## 04.5: Working With Vector Data Using `Geopandas`

In this notebook, we illustrate how to carry out some basic operations on geospatial data that is in the form of vector data. Vector data differs significantly from raster data, which is the format of geospatial data we've been working with so far. The easiest way to conceptualize vector data is as a table of data containing columns representing variables or fields, and rows that represent geographic records or "features." Importantly, those each geographic records or features can consist of only one fundamental data type – points, lines (or segments), or polygons. In GIS platforms like ArcGIS or QGIS, this table is what's known as the "attribute table" that you can open when you right click on a shapefile/layer/coverage in the data explorer window. Each of the geographic records is associated with information that defines the location of that record in space. For example, point records will be associated (or "related") with their x- and y-coordinates in the coordinate reference system of the dataset. Line records or segments will be associated with two vertices that have associated x- and y- coordinates, as well as the length or distance between those vertices. Finally, a polygon record will be associated with the vertices and lines that enclose the polygon, as well as the area encompassed by those line segments. Line segments of polygons are also a bit more complicated in that they also contain information about which side of the line segment the polygon is located as you would "navigate" from one vertext to the next in a defined direction along the exterior of the polygon. Most commonly, the line segments are navigated such that the polygon is always to the *_right_* of a line segment when moving clockwise from one line segment to the next. 

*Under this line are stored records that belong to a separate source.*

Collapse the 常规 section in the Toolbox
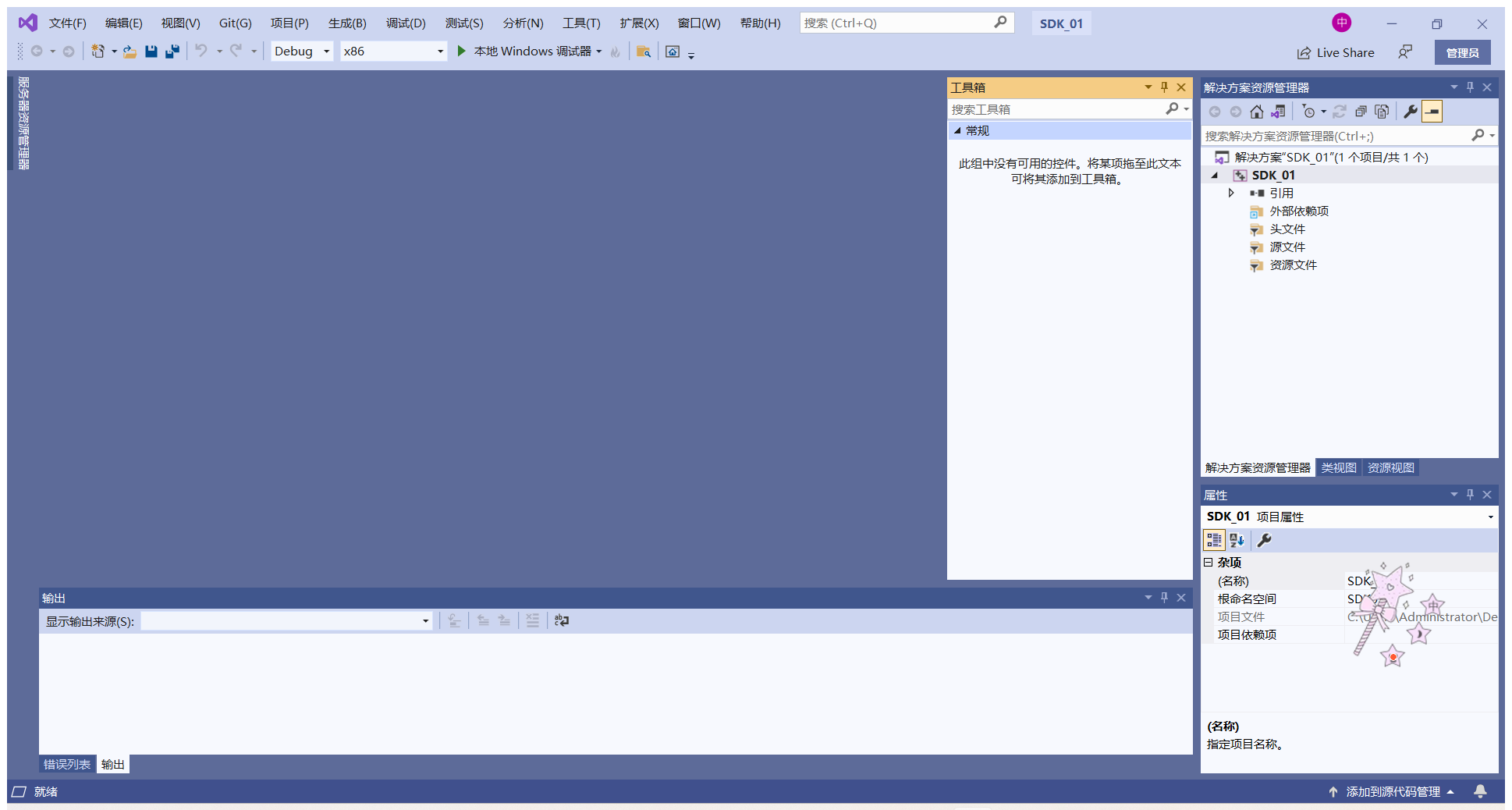This screenshot has width=1512, height=810. click(x=958, y=130)
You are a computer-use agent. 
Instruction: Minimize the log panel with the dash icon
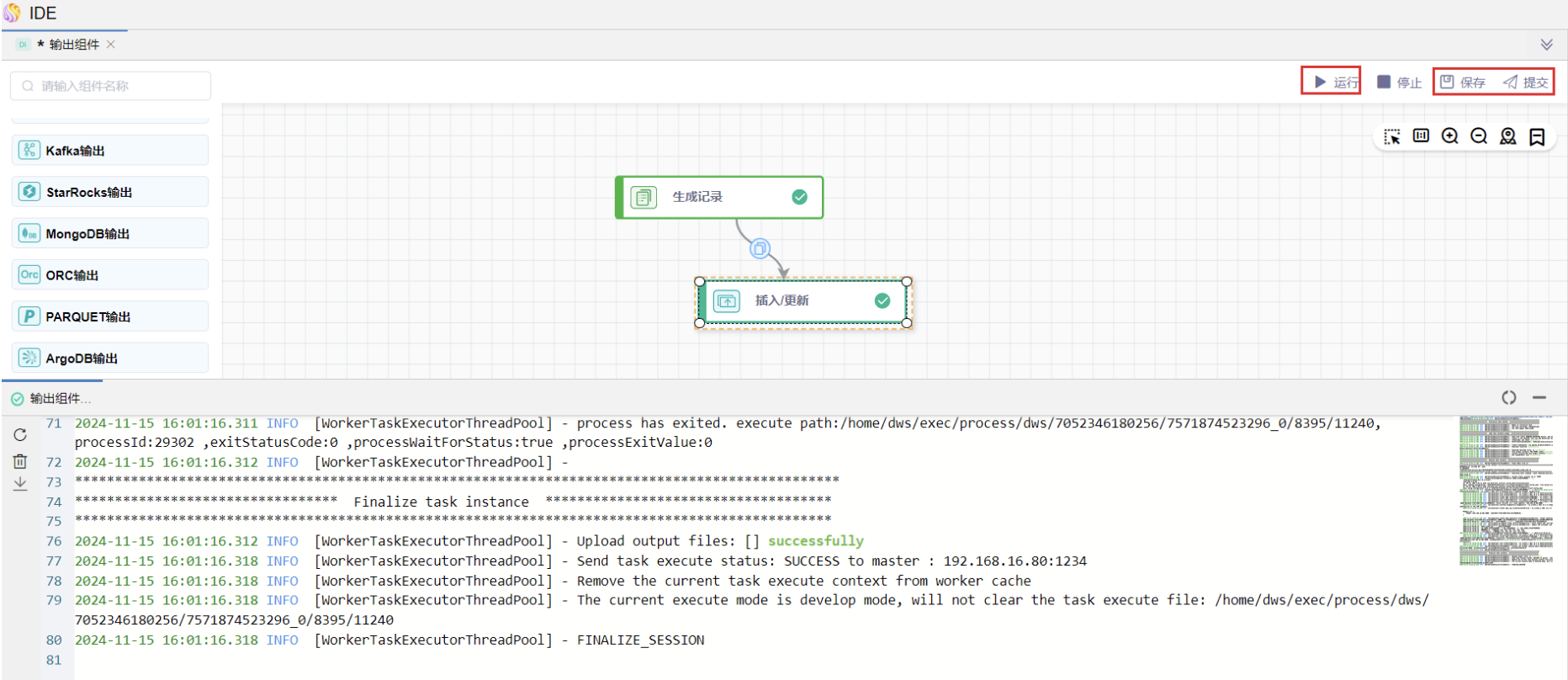click(1539, 397)
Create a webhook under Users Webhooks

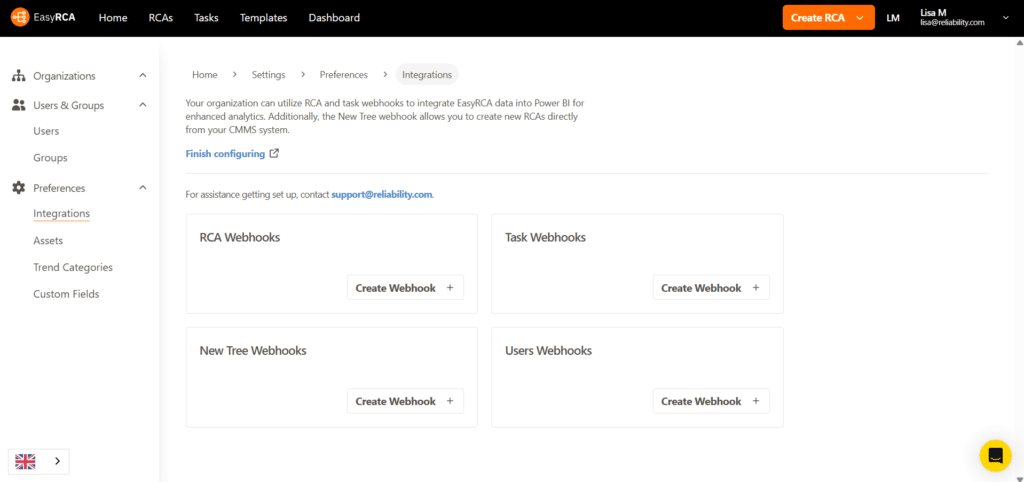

With this in mind, it becomes clear why we call GIS data a "relational database." The database (table of data) has records (rows) that relate to some geographic feature (a point, line, or polygon). We have already seen taht the `pandas` library is very powerful for dealing with tabular data (in our case in the form of time series, where every record consisted of one interval/point in time). The `geopandas` library is simply an extension of the `pandas` framework that then associates each record in a data table with some geographic feature. While not a powerful and comprehensive GIS platform, it does allow us some pretty helpful utilities for creating, editing, reading, and performing some basic geospatial operations – like reprojection, clipping, and buffering – in Python; without the computational overhead of a full GIS GUI. In the notebook below, we carry out a common workflow that a hydrologist might need to do. Specifically, we will use an existing watershed boundary dataset (a polygon dataset) to clip another dataset that contains the delineated river network (a line dataset) over a broader region. 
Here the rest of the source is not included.